:: Source material

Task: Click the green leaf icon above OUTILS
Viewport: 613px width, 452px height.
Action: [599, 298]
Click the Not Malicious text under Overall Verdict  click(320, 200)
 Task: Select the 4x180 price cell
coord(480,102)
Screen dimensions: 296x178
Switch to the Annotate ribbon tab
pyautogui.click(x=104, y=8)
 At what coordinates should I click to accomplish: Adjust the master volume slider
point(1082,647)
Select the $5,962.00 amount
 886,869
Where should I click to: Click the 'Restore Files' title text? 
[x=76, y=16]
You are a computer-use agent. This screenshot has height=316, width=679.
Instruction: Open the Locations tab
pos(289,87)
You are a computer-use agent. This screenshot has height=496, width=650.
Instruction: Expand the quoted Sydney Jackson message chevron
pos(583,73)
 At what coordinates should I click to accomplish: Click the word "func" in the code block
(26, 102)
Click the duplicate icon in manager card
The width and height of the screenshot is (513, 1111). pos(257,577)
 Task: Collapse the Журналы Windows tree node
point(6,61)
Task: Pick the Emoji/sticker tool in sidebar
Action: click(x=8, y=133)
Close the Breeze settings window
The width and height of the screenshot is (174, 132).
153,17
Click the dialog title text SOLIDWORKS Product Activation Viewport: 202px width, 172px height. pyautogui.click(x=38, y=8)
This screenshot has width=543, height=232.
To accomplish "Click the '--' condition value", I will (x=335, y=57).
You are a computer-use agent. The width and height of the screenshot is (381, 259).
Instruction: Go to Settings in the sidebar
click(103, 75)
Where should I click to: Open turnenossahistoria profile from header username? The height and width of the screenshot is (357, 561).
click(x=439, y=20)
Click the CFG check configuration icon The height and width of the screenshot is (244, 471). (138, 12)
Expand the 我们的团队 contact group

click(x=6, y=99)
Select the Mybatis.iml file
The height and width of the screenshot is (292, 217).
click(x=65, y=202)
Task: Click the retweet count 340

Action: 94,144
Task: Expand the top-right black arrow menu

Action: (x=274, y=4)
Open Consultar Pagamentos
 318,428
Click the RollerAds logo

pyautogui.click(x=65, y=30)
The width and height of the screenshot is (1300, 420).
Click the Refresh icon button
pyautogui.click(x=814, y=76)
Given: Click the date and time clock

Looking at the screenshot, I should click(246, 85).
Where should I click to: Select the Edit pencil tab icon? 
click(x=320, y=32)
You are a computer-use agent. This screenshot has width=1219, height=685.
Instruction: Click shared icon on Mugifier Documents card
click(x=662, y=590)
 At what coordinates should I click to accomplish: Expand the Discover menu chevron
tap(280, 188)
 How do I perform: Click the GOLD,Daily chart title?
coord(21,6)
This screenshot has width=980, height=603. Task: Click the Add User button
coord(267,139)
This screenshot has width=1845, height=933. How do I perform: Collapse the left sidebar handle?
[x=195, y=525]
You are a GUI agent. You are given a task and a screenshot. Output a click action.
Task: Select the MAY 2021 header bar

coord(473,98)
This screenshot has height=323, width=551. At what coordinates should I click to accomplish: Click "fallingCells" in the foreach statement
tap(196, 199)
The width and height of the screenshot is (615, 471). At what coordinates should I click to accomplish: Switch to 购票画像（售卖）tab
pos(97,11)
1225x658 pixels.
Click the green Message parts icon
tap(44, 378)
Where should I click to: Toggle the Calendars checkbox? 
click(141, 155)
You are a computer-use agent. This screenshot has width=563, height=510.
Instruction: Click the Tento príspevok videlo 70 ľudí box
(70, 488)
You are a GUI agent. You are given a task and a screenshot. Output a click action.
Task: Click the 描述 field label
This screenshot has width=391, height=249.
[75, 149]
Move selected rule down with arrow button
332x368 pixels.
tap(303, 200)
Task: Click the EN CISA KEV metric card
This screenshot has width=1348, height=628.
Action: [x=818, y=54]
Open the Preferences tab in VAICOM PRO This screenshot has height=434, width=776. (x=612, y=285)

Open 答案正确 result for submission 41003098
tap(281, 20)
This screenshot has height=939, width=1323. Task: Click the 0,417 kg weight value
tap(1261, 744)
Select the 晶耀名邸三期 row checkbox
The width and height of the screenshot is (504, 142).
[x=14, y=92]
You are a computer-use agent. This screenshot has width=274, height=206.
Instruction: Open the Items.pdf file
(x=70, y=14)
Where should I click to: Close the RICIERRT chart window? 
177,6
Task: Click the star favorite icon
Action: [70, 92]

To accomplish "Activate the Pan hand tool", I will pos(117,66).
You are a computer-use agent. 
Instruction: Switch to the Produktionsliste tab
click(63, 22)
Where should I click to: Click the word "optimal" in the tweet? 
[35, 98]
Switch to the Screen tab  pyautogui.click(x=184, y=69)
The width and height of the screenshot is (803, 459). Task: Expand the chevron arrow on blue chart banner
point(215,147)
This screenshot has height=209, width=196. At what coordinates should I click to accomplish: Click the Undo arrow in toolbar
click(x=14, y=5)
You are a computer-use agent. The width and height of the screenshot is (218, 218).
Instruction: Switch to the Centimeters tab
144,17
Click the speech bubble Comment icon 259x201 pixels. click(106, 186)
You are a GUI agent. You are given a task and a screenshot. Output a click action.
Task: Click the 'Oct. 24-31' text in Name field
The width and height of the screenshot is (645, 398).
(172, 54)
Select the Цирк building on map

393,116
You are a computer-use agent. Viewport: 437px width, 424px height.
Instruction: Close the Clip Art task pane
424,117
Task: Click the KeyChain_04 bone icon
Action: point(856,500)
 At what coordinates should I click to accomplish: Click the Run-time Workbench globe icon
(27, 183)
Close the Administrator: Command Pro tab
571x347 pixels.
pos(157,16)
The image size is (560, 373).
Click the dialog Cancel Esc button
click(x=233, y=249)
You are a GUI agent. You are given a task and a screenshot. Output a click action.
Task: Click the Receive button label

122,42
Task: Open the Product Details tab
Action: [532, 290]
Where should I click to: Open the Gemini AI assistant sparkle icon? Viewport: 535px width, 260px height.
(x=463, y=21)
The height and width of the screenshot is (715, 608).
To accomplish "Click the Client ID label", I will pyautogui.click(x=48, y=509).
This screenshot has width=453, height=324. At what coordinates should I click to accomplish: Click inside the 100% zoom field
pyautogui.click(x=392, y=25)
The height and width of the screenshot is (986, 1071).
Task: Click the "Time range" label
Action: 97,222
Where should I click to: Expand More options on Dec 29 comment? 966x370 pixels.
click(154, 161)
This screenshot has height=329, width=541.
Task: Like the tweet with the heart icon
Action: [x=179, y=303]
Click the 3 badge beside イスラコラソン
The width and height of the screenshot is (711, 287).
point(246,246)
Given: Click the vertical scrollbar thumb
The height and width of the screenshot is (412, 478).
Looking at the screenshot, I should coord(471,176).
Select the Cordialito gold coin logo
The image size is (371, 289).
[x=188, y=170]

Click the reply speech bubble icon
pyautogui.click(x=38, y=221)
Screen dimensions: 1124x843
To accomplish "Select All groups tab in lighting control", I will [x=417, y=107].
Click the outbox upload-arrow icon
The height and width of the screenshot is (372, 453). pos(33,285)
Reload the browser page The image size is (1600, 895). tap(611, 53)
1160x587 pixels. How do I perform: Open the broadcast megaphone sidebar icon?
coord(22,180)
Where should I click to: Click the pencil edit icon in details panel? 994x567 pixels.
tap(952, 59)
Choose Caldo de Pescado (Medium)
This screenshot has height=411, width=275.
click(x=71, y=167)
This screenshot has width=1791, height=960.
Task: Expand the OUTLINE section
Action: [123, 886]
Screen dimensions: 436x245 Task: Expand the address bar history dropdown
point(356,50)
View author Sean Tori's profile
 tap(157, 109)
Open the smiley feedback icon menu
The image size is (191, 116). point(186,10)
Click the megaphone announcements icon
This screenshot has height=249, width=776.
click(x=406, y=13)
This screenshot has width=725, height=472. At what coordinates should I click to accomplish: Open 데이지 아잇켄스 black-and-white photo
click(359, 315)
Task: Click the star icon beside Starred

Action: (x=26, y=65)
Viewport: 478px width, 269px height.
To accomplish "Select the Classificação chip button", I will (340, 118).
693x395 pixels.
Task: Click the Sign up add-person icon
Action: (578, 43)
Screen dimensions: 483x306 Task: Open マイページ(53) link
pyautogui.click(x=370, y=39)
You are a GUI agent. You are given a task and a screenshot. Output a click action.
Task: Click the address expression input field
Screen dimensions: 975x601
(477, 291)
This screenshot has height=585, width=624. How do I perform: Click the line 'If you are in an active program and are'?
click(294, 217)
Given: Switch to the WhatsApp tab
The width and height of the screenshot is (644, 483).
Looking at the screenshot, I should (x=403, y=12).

::::

> **Instructions for the task**:
Everything from the line that contains "The width and height of the screenshot is (644, 483)." to the last line of the records, restated word for word, is the required output.

> **Answer box**:
The width and height of the screenshot is (644, 483).
Looking at the screenshot, I should (x=403, y=12).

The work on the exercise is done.